Set exercise –
Reproduce the following records line for line, with no changes.

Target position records
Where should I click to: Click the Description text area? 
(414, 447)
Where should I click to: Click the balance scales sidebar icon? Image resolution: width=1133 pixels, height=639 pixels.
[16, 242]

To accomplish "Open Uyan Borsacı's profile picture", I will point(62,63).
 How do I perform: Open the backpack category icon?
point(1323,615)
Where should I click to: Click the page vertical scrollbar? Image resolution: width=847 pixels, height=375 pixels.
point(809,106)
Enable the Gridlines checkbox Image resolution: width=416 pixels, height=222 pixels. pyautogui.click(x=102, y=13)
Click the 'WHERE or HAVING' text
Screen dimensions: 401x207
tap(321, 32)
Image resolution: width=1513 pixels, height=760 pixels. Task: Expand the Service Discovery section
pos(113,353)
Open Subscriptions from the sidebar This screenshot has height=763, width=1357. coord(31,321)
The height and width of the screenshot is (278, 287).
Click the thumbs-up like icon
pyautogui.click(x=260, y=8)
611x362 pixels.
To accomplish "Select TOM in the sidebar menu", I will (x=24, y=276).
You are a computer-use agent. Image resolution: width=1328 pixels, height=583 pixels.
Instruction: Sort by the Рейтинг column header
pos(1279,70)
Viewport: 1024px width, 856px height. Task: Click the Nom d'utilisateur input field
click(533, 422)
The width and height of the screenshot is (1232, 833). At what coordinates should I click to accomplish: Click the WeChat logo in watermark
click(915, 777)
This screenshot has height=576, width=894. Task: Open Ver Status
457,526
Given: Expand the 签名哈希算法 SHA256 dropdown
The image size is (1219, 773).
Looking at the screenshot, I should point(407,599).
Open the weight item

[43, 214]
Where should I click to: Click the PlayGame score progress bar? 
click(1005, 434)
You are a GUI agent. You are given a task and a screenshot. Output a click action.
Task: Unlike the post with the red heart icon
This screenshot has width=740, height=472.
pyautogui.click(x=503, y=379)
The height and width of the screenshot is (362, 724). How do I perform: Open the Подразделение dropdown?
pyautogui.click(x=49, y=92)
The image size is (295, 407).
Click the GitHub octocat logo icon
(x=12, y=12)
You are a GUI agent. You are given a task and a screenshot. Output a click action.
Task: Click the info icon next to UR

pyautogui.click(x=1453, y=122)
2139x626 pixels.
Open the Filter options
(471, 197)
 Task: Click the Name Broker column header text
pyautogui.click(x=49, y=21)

Response below –
Where should I click to: Click the Description text area? 
(414, 447)
Where should I click to: Click the balance scales sidebar icon? Image resolution: width=1133 pixels, height=639 pixels.
[16, 242]

To accomplish "Open Uyan Borsacı's profile picture", I will point(62,63).
 How do I perform: Open the backpack category icon?
point(1323,615)
Where should I click to: Click the page vertical scrollbar? Image resolution: width=847 pixels, height=375 pixels.
point(809,106)
Enable the Gridlines checkbox Image resolution: width=416 pixels, height=222 pixels. pyautogui.click(x=102, y=13)
Click the 'WHERE or HAVING' text
Screen dimensions: 401x207
tap(321, 32)
Image resolution: width=1513 pixels, height=760 pixels. Task: Expand the Service Discovery section
pos(113,353)
Open Subscriptions from the sidebar This screenshot has height=763, width=1357. coord(31,321)
The height and width of the screenshot is (278, 287).
Click the thumbs-up like icon
pyautogui.click(x=260, y=8)
611x362 pixels.
To accomplish "Select TOM in the sidebar menu", I will (x=24, y=276).
You are a computer-use agent. Image resolution: width=1328 pixels, height=583 pixels.
Instruction: Sort by the Рейтинг column header
pos(1279,70)
Viewport: 1024px width, 856px height. Task: Click the Nom d'utilisateur input field
click(533, 422)
The width and height of the screenshot is (1232, 833). At what coordinates should I click to accomplish: Click the WeChat logo in watermark
click(915, 777)
This screenshot has height=576, width=894. Task: Open Ver Status
457,526
Given: Expand the 签名哈希算法 SHA256 dropdown
The image size is (1219, 773).
Looking at the screenshot, I should point(407,599).
Open the weight item

[43, 214]
Where should I click to: Click the PlayGame score progress bar? 
click(1005, 434)
You are a GUI agent. You are given a task and a screenshot. Output a click action.
Task: Unlike the post with the red heart icon
This screenshot has width=740, height=472.
pyautogui.click(x=503, y=379)
The height and width of the screenshot is (362, 724). How do I perform: Open the Подразделение dropdown?
pyautogui.click(x=49, y=92)
The image size is (295, 407).
Click the GitHub octocat logo icon
(x=12, y=12)
You are a GUI agent. You are given a task and a screenshot. Output a click action.
Task: Click the info icon next to UR

pyautogui.click(x=1453, y=122)
2139x626 pixels.
Open the Filter options
(471, 197)
 Task: Click the Name Broker column header text
pyautogui.click(x=49, y=21)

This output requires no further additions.